Closed micheles closed 4 years ago
The trick to make this work is to store only the highest losses per asset, i.e. the tail of the distribution instead of the full distribution.
Can we consider adding pandas as a dependancy? Some of the functionality pandas provides that could be very useful for dealing with large damage tables and loss tables, from the package overview:
Pandas also provides data structures for efficiently storing sparse data.
I actually support this, independently from the event_based_damage project, it makes sense for us to have a "batteries included" OpenQuake distribution.
+1 to this. Several additional toolkits building on OQ use Pandas, so there are few situations where one may use OQ in a distribution without Pandas. Any possibility there could be speed-ups in, for example, the site collection object if it worked as a Pandas dataframe?

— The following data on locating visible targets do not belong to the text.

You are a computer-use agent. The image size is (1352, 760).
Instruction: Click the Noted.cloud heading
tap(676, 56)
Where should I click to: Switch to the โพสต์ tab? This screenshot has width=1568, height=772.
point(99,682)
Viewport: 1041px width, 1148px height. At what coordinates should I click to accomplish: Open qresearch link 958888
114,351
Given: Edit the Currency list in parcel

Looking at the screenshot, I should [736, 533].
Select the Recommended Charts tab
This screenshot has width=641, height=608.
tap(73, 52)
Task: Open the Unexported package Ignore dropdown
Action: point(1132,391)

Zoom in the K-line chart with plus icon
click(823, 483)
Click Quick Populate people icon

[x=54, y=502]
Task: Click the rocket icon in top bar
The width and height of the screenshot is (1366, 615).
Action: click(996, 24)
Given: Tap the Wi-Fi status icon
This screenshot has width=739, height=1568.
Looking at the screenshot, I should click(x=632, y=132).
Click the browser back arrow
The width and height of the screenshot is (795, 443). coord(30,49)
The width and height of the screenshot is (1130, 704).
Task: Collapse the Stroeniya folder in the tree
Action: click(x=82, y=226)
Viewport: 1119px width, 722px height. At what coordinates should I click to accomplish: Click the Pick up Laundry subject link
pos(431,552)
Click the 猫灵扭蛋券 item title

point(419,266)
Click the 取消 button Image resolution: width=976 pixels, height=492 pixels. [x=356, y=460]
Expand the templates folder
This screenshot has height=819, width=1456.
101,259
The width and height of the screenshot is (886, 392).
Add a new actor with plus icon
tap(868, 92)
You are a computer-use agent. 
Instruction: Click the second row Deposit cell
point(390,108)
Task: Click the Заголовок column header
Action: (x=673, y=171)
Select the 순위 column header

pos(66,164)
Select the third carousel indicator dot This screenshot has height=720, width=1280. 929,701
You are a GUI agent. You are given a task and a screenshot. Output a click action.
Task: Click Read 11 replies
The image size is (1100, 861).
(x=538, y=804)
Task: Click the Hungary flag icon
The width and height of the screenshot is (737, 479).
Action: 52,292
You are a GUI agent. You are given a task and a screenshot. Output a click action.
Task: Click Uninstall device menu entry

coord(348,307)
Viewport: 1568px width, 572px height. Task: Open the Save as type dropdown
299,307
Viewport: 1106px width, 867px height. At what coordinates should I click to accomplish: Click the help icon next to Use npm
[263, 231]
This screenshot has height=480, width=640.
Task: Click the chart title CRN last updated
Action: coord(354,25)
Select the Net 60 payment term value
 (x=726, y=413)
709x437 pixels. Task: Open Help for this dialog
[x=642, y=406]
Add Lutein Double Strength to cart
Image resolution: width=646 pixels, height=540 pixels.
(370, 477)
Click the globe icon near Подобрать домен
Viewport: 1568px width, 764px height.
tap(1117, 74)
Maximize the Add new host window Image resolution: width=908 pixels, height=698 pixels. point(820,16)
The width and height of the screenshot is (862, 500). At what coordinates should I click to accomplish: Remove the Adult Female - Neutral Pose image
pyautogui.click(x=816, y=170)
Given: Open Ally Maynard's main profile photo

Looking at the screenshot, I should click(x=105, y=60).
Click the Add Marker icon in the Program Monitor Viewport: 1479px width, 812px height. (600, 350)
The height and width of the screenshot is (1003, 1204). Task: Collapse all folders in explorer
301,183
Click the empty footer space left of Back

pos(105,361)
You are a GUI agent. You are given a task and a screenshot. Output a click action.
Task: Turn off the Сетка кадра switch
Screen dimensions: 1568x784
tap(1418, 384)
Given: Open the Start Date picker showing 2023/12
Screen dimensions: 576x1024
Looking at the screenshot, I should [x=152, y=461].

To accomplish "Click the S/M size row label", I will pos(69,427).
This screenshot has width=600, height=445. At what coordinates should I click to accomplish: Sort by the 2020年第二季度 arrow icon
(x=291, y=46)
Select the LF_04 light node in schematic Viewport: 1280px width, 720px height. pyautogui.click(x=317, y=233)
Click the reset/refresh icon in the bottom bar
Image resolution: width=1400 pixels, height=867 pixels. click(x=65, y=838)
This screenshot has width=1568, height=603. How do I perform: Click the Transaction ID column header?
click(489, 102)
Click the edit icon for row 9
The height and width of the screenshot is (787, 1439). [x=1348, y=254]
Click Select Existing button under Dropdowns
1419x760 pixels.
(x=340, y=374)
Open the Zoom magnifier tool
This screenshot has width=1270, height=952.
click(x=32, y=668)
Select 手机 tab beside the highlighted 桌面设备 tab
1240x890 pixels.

I sincerely doubt that using Pandas will speedup the site collection. Providing Pandas will make it easier to explore the datastore (see https://github.com/gem/oq-engine/pull/5357) and to perform post-processing analysis, but for the time being I would refrain from using it in the core engine. I do not trust it as much as I trust numpy, especially performance-wise.
Probably not for event based, but certainly yes for scenario_risk, and it is worth testing the feasibility of the approach.
PS: after 11 days of work, it turns out that the approach is viable even for ebrisk, if we discard the smallest losses, which affect only the low period portion of the loss curves.